PI3K/TSC/mTOR pathway plays a crucial role in multiple cellular behaviors, including cell survival, metabolism, proliferation, and autophagy and so on. Aberrant activation of this pathway is associated with protein translation, which is required for cell proliferation and survival in many types of cancers. The efforts of cancer genome sequencing have identified recurrent activating mutations of Rheb. It is a key molecular in PI3K/AKT/mTOR pathway in kidney and endometrial carcinoma. However, the role of this mutation in pathogenesis of these human cancers is still not well understood.

Disease Genomics Group from Dalian Institute of Chemical Physics (DICP), led by Dr. LIU Yang, demonstrated a novel molecular mechanism of tumorigenesis in renal and endometrium carcinoma with activating mutation of Ras homolog enriched in brain (Rheb). The research provides a potential therapeutic strategy for Rheb-driven human cancers.

Dr. LIU's team showed that Rheb-Y35N mutation can not only lead to constitute “mammalian target of rapamycin complex 1” (mTORC1) activation, but sustained mitogen-activated protein kinase (MAPK) activation. In addition, inhibition of both mTOR and MAPK pathway could significantly suppress Y35N-driven tumor growth in vitro and in vivo.

Furthermore, by collaborating with Dr. LI Guohui's research group, they found that Rheb can directly bind to the kinase domain of 5'AMP-activated protein kinase (AMPKα1) to regulate its activity.

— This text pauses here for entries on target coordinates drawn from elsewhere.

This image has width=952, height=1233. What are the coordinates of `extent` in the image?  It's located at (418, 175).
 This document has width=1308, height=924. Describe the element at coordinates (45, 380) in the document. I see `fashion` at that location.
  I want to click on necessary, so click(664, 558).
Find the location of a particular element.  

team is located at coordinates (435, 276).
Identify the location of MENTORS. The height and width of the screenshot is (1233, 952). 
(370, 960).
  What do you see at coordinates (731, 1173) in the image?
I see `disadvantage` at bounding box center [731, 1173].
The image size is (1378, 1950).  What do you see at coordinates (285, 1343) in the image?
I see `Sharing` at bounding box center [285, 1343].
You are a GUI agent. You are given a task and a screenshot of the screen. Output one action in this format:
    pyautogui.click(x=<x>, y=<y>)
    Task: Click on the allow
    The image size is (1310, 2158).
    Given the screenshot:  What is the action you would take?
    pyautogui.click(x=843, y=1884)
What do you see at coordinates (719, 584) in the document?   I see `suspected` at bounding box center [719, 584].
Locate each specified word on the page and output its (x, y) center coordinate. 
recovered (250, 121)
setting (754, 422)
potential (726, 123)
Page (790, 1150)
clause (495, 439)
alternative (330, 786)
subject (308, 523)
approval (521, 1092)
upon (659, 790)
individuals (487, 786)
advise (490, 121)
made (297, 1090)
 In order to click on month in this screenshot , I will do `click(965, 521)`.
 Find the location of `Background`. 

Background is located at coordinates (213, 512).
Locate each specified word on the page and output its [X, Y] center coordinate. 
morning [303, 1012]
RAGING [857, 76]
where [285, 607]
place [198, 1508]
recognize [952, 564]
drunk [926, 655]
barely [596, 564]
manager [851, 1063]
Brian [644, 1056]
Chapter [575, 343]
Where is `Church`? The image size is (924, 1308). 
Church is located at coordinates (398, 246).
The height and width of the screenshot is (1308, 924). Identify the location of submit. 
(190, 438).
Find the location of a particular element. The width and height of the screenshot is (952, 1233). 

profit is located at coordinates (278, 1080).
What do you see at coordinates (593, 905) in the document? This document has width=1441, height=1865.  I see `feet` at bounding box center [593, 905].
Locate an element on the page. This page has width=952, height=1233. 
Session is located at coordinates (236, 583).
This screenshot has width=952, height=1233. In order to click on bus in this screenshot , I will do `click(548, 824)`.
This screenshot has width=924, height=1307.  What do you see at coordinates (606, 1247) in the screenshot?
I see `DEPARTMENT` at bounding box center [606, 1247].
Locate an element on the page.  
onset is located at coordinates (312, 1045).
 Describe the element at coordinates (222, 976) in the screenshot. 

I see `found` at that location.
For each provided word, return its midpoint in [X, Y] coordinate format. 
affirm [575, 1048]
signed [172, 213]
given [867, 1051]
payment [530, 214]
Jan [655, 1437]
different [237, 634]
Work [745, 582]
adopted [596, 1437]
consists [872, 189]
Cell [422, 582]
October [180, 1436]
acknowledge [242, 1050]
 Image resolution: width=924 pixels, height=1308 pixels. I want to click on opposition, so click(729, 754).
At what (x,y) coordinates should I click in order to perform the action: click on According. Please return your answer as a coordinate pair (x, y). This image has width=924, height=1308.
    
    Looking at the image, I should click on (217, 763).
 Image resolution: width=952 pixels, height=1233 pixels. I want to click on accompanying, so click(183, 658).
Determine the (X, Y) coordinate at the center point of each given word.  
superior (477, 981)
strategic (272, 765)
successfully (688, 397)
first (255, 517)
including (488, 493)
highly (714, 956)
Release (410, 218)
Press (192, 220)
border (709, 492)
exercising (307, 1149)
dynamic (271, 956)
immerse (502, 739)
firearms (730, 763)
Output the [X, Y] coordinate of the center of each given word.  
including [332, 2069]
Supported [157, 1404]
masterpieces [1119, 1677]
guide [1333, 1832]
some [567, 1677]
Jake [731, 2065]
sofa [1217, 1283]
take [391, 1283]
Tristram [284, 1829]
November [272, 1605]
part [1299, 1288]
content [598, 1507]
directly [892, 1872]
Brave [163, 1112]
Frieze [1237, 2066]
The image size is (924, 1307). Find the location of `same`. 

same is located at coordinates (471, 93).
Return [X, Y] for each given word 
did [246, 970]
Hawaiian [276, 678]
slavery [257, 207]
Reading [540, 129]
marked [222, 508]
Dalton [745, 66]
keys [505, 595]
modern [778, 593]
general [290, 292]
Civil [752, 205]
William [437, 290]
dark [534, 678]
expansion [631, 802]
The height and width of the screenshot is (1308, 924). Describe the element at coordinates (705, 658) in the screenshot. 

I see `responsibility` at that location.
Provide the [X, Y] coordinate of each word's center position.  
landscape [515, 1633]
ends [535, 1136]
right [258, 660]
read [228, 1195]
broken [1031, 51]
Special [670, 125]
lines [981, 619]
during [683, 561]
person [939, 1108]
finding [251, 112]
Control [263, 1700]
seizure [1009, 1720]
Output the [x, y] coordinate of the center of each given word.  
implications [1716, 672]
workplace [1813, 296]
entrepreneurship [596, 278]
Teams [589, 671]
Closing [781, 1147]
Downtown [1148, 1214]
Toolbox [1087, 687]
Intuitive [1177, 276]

In contrast the Y35N mutant impairs AMPK activation by competitively binding to AMPKα, it can lead to attenuated pBRAF-S729. Consequently, the inhibitory site of BRAF activity subsequently sustained MEK-ERK activation.

Proposed model for the interaction of Rheb with AMPK and regulation for MAPK pathway (Image by LIU Yang)

This study provided a novel insight into the cellular mechanism of Rheb-Y35N-driven tumor. It suggested a potential therapeutic approach and clinical basis to treat the tumor with Rheb-Y35N mutation. These results were published on Oncogene journal.